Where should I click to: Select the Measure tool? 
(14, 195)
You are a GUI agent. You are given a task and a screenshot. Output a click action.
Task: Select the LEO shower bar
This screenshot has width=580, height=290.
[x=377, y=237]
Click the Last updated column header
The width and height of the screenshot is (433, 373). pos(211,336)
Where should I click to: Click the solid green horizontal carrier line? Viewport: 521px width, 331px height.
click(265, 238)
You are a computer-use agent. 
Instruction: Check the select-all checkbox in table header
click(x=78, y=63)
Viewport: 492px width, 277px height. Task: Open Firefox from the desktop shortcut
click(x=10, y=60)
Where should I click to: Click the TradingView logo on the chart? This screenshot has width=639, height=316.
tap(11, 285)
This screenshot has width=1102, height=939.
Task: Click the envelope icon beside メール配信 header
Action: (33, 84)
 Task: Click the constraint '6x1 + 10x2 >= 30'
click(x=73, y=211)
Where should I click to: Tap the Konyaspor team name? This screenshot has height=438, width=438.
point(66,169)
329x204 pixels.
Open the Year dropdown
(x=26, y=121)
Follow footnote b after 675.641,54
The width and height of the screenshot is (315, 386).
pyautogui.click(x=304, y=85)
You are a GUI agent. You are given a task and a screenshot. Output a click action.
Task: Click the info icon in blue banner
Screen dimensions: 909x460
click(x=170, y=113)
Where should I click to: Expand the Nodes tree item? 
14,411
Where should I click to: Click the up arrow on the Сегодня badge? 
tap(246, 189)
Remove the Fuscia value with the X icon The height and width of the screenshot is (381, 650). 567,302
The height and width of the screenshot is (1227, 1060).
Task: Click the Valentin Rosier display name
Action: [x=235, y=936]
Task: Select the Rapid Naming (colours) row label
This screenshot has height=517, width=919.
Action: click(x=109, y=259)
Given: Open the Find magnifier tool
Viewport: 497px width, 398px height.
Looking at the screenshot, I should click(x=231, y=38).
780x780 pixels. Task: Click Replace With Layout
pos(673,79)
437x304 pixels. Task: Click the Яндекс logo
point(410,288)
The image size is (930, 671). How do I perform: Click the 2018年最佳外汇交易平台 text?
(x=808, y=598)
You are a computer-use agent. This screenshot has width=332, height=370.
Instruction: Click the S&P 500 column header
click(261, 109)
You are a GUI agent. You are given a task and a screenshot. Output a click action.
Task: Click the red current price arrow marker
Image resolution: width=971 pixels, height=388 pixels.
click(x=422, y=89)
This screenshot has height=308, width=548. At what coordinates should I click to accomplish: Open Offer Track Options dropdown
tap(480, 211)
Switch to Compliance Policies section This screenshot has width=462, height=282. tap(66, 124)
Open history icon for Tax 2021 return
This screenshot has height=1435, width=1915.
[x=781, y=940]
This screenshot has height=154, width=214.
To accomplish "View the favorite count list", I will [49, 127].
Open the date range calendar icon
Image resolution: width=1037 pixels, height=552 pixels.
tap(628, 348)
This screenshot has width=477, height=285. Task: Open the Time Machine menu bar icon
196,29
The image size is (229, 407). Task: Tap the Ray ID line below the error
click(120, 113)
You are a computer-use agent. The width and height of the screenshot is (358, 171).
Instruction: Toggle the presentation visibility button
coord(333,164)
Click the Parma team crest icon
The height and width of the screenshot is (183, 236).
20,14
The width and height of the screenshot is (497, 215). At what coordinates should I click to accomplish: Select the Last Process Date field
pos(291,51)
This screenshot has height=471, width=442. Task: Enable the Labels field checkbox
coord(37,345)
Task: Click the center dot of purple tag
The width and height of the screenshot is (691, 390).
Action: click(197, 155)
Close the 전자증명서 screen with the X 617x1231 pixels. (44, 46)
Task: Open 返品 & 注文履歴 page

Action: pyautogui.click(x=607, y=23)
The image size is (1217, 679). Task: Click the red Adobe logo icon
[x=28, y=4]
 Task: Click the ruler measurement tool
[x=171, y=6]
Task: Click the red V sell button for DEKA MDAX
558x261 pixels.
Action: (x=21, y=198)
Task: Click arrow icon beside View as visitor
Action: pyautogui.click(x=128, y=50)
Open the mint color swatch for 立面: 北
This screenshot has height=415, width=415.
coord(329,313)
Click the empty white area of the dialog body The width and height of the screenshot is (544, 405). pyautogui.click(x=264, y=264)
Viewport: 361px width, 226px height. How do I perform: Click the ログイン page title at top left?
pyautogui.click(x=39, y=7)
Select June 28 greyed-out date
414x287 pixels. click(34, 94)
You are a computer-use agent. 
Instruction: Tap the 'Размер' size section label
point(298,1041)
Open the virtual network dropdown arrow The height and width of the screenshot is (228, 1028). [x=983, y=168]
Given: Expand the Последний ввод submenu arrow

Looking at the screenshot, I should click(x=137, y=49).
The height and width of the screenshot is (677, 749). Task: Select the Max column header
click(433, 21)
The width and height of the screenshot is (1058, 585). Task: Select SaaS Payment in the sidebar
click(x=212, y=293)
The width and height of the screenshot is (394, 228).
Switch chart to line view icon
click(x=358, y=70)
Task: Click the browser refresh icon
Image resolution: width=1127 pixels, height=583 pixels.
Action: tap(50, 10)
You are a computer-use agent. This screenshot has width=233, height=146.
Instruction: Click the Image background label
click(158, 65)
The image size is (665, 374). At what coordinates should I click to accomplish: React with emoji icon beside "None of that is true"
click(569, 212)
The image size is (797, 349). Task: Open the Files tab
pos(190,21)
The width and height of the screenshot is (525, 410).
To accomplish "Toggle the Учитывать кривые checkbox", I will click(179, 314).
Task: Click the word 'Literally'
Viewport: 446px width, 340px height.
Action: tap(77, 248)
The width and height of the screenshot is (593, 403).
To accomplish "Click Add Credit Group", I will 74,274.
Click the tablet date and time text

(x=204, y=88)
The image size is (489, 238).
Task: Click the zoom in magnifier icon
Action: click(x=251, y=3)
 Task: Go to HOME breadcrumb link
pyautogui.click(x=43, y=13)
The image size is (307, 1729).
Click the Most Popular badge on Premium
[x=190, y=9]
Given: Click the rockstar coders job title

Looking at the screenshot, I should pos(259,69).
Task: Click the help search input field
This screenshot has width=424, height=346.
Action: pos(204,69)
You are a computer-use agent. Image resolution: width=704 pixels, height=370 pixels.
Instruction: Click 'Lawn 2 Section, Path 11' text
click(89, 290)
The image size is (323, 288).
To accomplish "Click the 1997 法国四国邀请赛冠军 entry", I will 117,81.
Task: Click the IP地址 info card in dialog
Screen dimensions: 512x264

◇ ◇ ◇

WORK REQUIRED: Each line in the records above must be returned exactly as it stands.

REPLY:
Where should I click to: Select the Measure tool? 
(14, 195)
You are a GUI agent. You are given a task and a screenshot. Output a click action.
Task: Select the LEO shower bar
This screenshot has width=580, height=290.
[x=377, y=237]
Click the Last updated column header
The width and height of the screenshot is (433, 373). pos(211,336)
Where should I click to: Click the solid green horizontal carrier line? Viewport: 521px width, 331px height.
click(265, 238)
You are a computer-use agent. 
Instruction: Check the select-all checkbox in table header
click(x=78, y=63)
Viewport: 492px width, 277px height. Task: Open Firefox from the desktop shortcut
click(x=10, y=60)
Where should I click to: Click the TradingView logo on the chart? This screenshot has width=639, height=316.
tap(11, 285)
This screenshot has width=1102, height=939.
Task: Click the envelope icon beside メール配信 header
Action: (33, 84)
 Task: Click the constraint '6x1 + 10x2 >= 30'
click(x=73, y=211)
Where should I click to: Tap the Konyaspor team name? This screenshot has height=438, width=438.
point(66,169)
329x204 pixels.
Open the Year dropdown
(x=26, y=121)
Follow footnote b after 675.641,54
The width and height of the screenshot is (315, 386).
pyautogui.click(x=304, y=85)
You are a GUI agent. You are given a task and a screenshot. Output a click action.
Task: Click the info icon in blue banner
Screen dimensions: 909x460
click(x=170, y=113)
Where should I click to: Expand the Nodes tree item? 
14,411
Where should I click to: Click the up arrow on the Сегодня badge? 
tap(246, 189)
Remove the Fuscia value with the X icon The height and width of the screenshot is (381, 650). 567,302
The height and width of the screenshot is (1227, 1060).
Task: Click the Valentin Rosier display name
Action: [x=235, y=936]
Task: Select the Rapid Naming (colours) row label
This screenshot has height=517, width=919.
Action: click(x=109, y=259)
Given: Open the Find magnifier tool
Viewport: 497px width, 398px height.
Looking at the screenshot, I should click(x=231, y=38).
780x780 pixels. Task: Click Replace With Layout
pos(673,79)
437x304 pixels. Task: Click the Яндекс logo
point(410,288)
The image size is (930, 671). How do I perform: Click the 2018年最佳外汇交易平台 text?
(x=808, y=598)
You are a computer-use agent. This screenshot has width=332, height=370.
Instruction: Click the S&P 500 column header
click(261, 109)
You are a GUI agent. You are given a task and a screenshot. Output a click action.
Task: Click the red current price arrow marker
Image resolution: width=971 pixels, height=388 pixels.
click(x=422, y=89)
This screenshot has height=308, width=548. At what coordinates should I click to accomplish: Open Offer Track Options dropdown
tap(480, 211)
Switch to Compliance Policies section This screenshot has width=462, height=282. tap(66, 124)
Open history icon for Tax 2021 return
This screenshot has height=1435, width=1915.
[x=781, y=940]
This screenshot has height=154, width=214.
To accomplish "View the favorite count list", I will [49, 127].
Open the date range calendar icon
Image resolution: width=1037 pixels, height=552 pixels.
tap(628, 348)
This screenshot has width=477, height=285. Task: Open the Time Machine menu bar icon
196,29
The image size is (229, 407). Task: Tap the Ray ID line below the error
click(120, 113)
You are a computer-use agent. The width and height of the screenshot is (358, 171).
Instruction: Toggle the presentation visibility button
coord(333,164)
Click the Parma team crest icon
The height and width of the screenshot is (183, 236).
20,14
The width and height of the screenshot is (497, 215). At what coordinates should I click to accomplish: Select the Last Process Date field
pos(291,51)
This screenshot has height=471, width=442. Task: Enable the Labels field checkbox
coord(37,345)
Task: Click the center dot of purple tag
The width and height of the screenshot is (691, 390).
Action: click(197, 155)
Close the 전자증명서 screen with the X 617x1231 pixels. (44, 46)
Task: Open 返品 & 注文履歴 page

Action: pyautogui.click(x=607, y=23)
The image size is (1217, 679). Task: Click the red Adobe logo icon
[x=28, y=4]
 Task: Click the ruler measurement tool
[x=171, y=6]
Task: Click the red V sell button for DEKA MDAX
558x261 pixels.
Action: (x=21, y=198)
Task: Click arrow icon beside View as visitor
Action: pyautogui.click(x=128, y=50)
Open the mint color swatch for 立面: 北
This screenshot has height=415, width=415.
coord(329,313)
Click the empty white area of the dialog body The width and height of the screenshot is (544, 405). pyautogui.click(x=264, y=264)
Viewport: 361px width, 226px height. How do I perform: Click the ログイン page title at top left?
pyautogui.click(x=39, y=7)
Select June 28 greyed-out date
414x287 pixels. click(34, 94)
You are a computer-use agent. 
Instruction: Tap the 'Размер' size section label
point(298,1041)
Open the virtual network dropdown arrow The height and width of the screenshot is (228, 1028). [x=983, y=168]
Given: Expand the Последний ввод submenu arrow

Looking at the screenshot, I should click(x=137, y=49).
The height and width of the screenshot is (677, 749). Task: Select the Max column header
click(433, 21)
The width and height of the screenshot is (1058, 585). Task: Select SaaS Payment in the sidebar
click(x=212, y=293)
The width and height of the screenshot is (394, 228).
Switch chart to line view icon
click(x=358, y=70)
Task: Click the browser refresh icon
Image resolution: width=1127 pixels, height=583 pixels.
Action: tap(50, 10)
You are a computer-use agent. This screenshot has width=233, height=146.
Instruction: Click the Image background label
click(158, 65)
The image size is (665, 374). At what coordinates should I click to accomplish: React with emoji icon beside "None of that is true"
click(569, 212)
The image size is (797, 349). Task: Open the Files tab
pos(190,21)
The width and height of the screenshot is (525, 410).
To accomplish "Toggle the Учитывать кривые checkbox", I will click(179, 314).
Task: Click the word 'Literally'
Viewport: 446px width, 340px height.
Action: tap(77, 248)
The width and height of the screenshot is (593, 403).
To accomplish "Click Add Credit Group", I will 74,274.
Click the tablet date and time text

(x=204, y=88)
The image size is (489, 238).
Task: Click the zoom in magnifier icon
Action: click(x=251, y=3)
 Task: Go to HOME breadcrumb link
pyautogui.click(x=43, y=13)
The image size is (307, 1729).
Click the Most Popular badge on Premium
[x=190, y=9]
Given: Click the rockstar coders job title

Looking at the screenshot, I should pos(259,69).
Task: Click the help search input field
This screenshot has width=424, height=346.
Action: pos(204,69)
You are a computer-use agent. Image resolution: width=704 pixels, height=370 pixels.
Instruction: Click 'Lawn 2 Section, Path 11' text
click(89, 290)
The image size is (323, 288).
To accomplish "Click the 1997 法国四国邀请赛冠军 entry", I will 117,81.
Task: Click the IP地址 info card in dialog
Screen dimensions: 512x264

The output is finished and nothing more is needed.